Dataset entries

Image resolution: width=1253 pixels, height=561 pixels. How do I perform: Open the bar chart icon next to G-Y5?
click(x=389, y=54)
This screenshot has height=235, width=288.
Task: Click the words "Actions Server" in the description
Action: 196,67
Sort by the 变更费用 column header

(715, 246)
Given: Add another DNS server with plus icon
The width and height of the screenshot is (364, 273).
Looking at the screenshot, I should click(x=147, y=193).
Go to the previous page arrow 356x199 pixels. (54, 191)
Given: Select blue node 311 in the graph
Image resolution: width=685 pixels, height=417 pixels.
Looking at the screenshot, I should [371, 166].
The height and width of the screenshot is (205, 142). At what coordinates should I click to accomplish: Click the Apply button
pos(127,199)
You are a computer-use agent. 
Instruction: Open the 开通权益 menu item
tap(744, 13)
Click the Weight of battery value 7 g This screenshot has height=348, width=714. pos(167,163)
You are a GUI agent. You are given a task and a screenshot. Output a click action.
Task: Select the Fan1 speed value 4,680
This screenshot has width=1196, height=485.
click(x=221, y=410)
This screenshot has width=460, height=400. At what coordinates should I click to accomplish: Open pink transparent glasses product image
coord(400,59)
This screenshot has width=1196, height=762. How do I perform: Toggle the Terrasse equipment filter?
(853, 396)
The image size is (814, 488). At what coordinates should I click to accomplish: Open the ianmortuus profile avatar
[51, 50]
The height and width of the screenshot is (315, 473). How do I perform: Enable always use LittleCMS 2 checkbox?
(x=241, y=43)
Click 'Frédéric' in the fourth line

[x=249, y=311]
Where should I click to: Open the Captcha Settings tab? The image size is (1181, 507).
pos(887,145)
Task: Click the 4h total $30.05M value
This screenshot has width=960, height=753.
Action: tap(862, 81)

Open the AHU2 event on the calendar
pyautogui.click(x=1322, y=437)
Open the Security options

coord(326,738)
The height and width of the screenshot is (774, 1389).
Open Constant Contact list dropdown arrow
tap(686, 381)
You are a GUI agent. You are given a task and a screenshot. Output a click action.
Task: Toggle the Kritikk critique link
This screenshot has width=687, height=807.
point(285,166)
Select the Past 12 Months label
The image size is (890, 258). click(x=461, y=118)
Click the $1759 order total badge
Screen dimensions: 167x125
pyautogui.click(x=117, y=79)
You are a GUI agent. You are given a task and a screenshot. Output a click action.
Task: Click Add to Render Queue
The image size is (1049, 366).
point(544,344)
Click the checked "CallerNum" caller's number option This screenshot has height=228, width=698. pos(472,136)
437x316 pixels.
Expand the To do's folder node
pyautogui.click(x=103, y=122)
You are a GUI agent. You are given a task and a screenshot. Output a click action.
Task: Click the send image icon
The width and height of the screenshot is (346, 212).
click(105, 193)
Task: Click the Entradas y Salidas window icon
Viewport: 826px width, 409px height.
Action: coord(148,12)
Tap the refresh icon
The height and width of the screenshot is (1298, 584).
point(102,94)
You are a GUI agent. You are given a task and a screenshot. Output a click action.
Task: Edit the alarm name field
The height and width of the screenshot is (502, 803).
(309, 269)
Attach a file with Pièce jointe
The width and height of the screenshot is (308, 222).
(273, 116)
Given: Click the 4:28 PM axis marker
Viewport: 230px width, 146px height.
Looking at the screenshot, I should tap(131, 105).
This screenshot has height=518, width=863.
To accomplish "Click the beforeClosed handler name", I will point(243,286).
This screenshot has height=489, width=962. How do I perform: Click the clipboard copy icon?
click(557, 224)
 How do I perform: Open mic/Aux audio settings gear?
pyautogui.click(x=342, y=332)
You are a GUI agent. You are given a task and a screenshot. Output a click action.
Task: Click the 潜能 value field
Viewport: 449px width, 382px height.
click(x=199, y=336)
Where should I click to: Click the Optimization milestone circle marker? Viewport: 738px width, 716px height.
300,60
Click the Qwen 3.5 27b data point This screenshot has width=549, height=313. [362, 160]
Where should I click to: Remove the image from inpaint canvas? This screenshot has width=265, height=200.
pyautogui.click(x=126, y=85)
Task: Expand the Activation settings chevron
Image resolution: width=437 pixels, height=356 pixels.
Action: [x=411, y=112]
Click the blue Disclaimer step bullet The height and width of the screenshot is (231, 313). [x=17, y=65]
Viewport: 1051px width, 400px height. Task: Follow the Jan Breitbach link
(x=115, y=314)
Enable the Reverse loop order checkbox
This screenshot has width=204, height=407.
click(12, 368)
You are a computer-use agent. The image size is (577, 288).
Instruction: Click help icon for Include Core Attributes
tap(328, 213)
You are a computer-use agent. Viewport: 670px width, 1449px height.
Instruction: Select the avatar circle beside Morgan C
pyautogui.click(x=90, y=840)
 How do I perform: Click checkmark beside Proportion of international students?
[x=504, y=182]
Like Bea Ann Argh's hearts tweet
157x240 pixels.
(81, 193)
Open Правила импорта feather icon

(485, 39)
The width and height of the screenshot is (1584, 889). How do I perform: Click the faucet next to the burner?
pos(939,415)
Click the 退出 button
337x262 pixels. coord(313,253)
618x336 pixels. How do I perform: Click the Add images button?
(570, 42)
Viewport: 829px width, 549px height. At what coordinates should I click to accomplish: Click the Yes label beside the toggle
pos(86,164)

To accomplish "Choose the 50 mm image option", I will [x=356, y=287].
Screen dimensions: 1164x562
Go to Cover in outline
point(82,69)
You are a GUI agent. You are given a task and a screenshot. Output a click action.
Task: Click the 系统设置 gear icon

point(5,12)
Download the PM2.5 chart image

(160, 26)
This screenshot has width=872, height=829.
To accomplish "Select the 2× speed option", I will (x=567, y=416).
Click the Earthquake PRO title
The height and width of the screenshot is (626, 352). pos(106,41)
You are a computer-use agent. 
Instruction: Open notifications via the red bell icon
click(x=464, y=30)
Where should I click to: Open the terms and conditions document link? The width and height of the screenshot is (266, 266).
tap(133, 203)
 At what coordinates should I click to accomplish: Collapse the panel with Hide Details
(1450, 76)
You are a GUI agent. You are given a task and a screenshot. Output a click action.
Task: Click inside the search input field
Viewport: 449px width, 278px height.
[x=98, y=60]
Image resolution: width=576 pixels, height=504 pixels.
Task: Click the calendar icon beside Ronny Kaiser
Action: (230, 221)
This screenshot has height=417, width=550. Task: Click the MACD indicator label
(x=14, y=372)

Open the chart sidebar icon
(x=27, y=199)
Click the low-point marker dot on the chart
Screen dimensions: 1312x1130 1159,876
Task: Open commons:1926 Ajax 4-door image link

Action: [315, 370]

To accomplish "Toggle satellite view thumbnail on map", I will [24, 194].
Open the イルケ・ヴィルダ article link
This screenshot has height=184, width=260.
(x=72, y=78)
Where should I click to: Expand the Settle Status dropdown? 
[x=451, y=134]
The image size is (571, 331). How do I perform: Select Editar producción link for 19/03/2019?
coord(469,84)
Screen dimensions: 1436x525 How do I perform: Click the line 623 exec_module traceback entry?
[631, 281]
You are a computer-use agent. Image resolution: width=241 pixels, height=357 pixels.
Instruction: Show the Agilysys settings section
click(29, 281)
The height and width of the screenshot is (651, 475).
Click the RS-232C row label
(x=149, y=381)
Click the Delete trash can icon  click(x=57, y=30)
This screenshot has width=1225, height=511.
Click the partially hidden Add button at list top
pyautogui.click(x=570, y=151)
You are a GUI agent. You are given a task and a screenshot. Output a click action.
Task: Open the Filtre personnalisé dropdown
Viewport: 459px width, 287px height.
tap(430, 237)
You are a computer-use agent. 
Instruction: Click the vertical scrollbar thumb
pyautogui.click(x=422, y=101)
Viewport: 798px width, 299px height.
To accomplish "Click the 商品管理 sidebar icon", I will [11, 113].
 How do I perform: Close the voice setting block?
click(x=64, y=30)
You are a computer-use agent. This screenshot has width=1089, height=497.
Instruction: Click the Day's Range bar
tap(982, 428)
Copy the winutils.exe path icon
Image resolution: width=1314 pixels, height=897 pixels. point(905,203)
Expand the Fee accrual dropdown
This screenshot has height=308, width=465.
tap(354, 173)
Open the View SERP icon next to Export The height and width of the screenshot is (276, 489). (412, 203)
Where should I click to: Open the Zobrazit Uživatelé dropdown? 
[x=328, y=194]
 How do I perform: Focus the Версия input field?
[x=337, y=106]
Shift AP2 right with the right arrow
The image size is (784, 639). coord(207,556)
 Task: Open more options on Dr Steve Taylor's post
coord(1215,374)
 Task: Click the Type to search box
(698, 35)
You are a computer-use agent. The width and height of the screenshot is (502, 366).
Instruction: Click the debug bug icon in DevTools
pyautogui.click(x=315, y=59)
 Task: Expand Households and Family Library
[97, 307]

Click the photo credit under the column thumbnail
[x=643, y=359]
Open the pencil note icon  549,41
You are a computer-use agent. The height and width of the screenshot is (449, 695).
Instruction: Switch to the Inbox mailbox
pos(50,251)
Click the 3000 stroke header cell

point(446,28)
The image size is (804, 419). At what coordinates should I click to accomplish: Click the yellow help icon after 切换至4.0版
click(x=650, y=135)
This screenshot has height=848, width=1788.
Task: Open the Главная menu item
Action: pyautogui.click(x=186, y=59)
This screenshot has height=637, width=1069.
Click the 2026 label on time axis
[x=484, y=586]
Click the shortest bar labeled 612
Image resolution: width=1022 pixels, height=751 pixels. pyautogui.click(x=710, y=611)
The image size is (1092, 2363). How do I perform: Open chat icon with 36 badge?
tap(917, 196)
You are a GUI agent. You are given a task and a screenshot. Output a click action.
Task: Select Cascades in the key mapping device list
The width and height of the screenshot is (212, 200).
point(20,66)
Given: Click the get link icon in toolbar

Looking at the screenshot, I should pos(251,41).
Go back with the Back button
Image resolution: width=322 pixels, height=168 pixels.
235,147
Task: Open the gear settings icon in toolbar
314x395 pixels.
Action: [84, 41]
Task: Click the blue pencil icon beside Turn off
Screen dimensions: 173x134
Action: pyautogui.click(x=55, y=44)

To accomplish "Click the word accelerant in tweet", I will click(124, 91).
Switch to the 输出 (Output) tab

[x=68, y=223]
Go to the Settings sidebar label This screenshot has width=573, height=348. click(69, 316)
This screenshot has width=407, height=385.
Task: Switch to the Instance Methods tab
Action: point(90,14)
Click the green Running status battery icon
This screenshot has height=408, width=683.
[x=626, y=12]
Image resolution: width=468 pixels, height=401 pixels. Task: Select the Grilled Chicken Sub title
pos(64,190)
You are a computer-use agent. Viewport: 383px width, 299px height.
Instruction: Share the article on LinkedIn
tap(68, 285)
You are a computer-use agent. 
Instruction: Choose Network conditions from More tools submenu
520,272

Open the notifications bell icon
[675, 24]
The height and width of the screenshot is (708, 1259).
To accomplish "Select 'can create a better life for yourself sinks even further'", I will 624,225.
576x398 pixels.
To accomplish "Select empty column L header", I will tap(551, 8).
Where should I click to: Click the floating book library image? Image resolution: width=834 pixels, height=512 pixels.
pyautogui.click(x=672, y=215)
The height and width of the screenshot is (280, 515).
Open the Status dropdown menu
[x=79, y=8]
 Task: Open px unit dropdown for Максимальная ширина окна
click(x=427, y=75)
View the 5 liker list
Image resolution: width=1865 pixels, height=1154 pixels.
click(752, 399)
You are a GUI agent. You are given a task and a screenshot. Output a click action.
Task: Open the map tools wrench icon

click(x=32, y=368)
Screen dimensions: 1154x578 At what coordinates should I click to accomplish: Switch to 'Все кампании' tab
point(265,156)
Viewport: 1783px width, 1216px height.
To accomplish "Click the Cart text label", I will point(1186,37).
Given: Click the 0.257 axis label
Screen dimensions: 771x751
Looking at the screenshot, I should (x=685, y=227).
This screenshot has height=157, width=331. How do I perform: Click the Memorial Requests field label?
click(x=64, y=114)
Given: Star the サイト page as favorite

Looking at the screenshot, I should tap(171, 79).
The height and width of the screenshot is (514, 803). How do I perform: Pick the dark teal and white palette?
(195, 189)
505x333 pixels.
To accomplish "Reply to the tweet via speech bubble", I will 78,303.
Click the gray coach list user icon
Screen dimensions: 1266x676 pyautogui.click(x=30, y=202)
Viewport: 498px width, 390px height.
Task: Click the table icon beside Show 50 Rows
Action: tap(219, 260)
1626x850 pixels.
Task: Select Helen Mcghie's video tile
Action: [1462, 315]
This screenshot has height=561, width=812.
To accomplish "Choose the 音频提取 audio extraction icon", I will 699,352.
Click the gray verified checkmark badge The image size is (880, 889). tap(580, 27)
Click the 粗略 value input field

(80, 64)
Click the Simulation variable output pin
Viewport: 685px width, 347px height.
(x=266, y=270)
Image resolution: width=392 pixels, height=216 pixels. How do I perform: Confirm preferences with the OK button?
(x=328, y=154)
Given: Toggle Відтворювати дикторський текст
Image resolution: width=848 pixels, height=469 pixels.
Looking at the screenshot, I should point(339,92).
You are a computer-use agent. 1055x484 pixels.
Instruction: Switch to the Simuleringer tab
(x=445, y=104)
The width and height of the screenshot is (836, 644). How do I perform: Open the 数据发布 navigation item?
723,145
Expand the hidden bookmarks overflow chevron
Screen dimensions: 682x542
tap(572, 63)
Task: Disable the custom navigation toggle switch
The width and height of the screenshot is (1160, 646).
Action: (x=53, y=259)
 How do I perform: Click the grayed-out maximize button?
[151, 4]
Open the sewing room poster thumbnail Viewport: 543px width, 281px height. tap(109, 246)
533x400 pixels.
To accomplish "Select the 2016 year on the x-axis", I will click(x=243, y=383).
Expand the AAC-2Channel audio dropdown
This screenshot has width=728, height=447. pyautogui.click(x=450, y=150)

WORK ORDER:
In the data above, how many lines contain the word "chevron"? Write the number only.

RESULT:
2